(Items from a dataset)
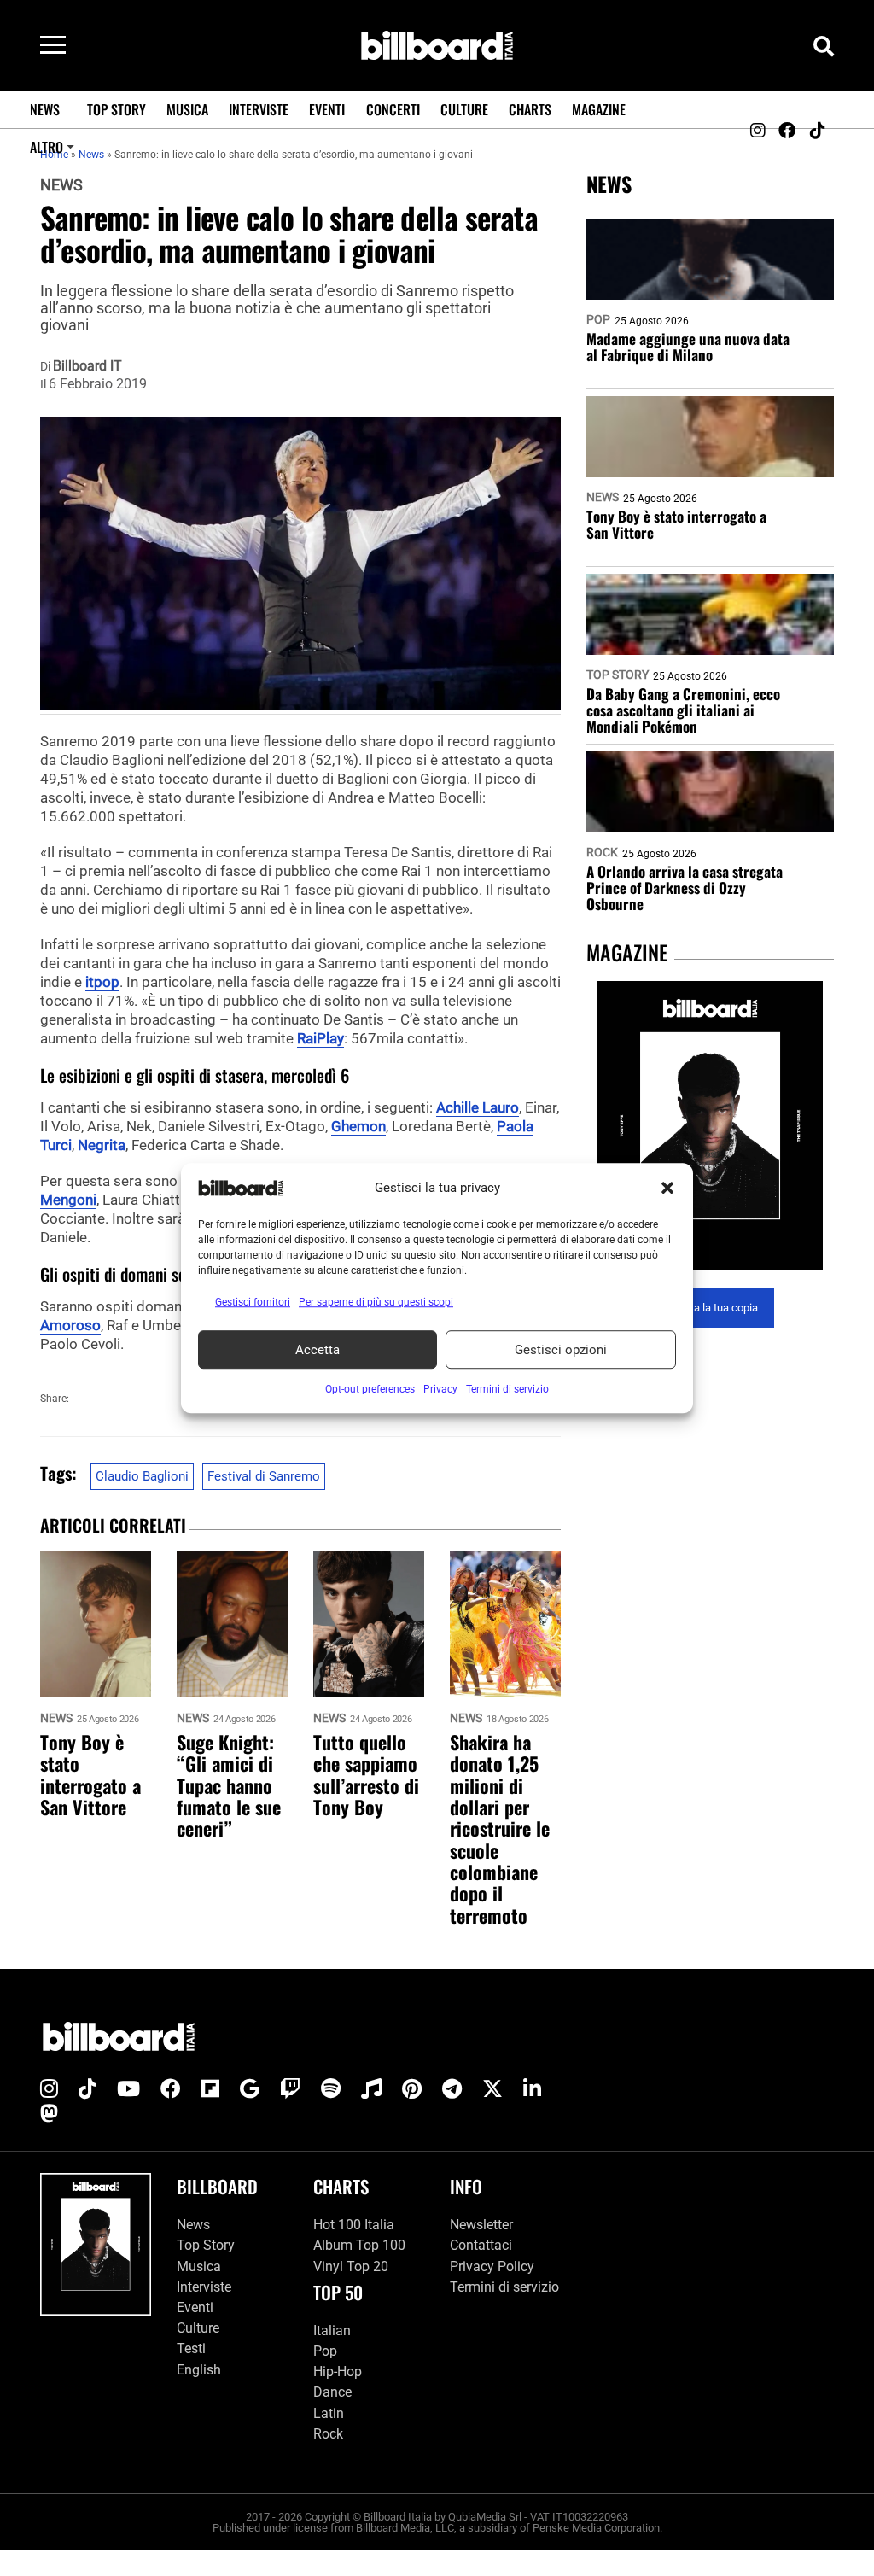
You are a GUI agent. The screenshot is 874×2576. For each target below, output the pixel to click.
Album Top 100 (359, 2245)
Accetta (317, 1350)
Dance (332, 2392)
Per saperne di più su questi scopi (376, 1302)
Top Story (116, 109)
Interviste (258, 109)
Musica (187, 109)
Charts (530, 109)
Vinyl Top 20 (350, 2266)
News (45, 109)
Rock (602, 852)
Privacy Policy (492, 2266)
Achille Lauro (477, 1107)
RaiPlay (320, 1038)
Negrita (101, 1145)
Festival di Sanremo (263, 1476)
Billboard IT (87, 366)
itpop (102, 981)
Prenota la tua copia (710, 1307)
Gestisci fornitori (252, 1302)
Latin (328, 2413)
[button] (667, 1187)
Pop (598, 319)
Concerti (393, 109)
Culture (464, 109)
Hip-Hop (337, 2371)
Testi (191, 2348)
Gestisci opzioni (561, 1350)
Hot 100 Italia (353, 2225)
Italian (332, 2330)
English (199, 2370)
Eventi (327, 109)
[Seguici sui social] (757, 131)
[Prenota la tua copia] (710, 1125)
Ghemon (358, 1126)
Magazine (599, 109)
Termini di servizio (504, 2287)
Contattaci (481, 2245)
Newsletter (481, 2225)
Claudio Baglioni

What is needed -
All lines from the one that contains "Negrita (101, 1145)" to the last line above must be given again exactly, with both included and nothing added.

Expected output -
Negrita (101, 1145)
Festival di Sanremo (263, 1476)
Billboard IT (87, 366)
itpop (102, 981)
Prenota la tua copia (710, 1307)
Gestisci fornitori (252, 1302)
Latin (328, 2413)
[button] (667, 1187)
Pop (598, 319)
Concerti (393, 109)
Culture (464, 109)
Hip-Hop (337, 2371)
Testi (191, 2348)
Gestisci opzioni (561, 1350)
Hot 100 Italia (353, 2225)
Italian (332, 2330)
English (199, 2370)
Eventi (327, 109)
[Seguici sui social] (757, 131)
[Prenota la tua copia] (710, 1125)
Ghemon (358, 1126)
Magazine (599, 109)
Termini di servizio (504, 2287)
Contattaci (481, 2245)
Newsletter (481, 2225)
Claudio Baglioni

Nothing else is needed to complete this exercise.